Ma le grandi giocate servono a poco senza un substrato di lavoro oscuro su cui poggiare. A quello evidente dei lunghi si affianca quello più silente, ma altrettanto determinante, dei due esterni dalla panchina. Devon Hall sacrifica il corpo per cancellare De Colo in un secondo tempo difensivo stellare. E Stefano Tonut, al suo esordio assoluto in Eurolega, risponde con una prestazione estremamente incoraggiante. 8 punti, 6 rimbalzi ma soprattutto una presenza mentale e di spirito sorprendente. Sempre posato e pulito in attacco. Attento, concentrato e fisico in difesa. Il tabellino recita 26:05 in campo. Meritatissimi.
Archiviata la prima trasferta, l'Olimpia guarda già ai prossimi impegni in arrivo in un'altra stagione con calendario fittissimo.
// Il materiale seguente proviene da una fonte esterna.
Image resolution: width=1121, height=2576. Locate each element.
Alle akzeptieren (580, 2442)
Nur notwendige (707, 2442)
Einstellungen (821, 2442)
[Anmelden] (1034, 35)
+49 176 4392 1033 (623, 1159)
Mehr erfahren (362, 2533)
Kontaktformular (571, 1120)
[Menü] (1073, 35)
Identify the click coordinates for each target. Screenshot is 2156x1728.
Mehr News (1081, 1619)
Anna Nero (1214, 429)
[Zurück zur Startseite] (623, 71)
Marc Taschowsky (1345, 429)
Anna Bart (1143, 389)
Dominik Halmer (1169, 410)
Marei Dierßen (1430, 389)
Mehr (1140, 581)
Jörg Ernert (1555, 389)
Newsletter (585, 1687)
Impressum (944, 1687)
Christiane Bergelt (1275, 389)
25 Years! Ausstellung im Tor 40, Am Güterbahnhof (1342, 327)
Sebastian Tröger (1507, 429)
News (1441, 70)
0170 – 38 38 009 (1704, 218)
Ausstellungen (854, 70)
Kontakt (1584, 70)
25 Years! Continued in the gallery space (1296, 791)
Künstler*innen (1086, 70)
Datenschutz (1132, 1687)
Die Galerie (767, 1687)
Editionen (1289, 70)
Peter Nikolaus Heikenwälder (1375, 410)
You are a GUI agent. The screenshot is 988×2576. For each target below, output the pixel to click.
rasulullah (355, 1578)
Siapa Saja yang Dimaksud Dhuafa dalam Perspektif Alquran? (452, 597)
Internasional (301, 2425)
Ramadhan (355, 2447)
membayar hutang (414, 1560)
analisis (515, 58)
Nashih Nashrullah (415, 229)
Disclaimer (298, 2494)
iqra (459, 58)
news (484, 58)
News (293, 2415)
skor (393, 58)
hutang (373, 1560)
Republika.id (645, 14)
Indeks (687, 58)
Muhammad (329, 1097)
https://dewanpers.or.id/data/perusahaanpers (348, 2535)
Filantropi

Domenica 9 ottobre affronterà la prima gara esterna di campionato, contro la neo-promossa Scafati, mentre venerdì 14 è in programma il debutto europeo al Forum, alle ore 20:30 contro l'Alba Berlino di Gabriele Procida.

LDLC Asvel Villeurbanne-EA7 Emporio Armani Milano 62-69

  • Asvel: De Colo 18, Lighty 12, Obasohan 2, Noua 6, Fall 11; Mathews 11, Polite, Diot, Pons 2. N.e.: Noam, Risacher, Lacombe. All.: Parker.
  • Milano: Baron 18, Pangos 3, Voigtmann 8, Melli 16, Hines 8; Tonut 8, Davies 4, Thomas, Ricci, Hall. N.e.: Alviti, Shields. All.: Messina.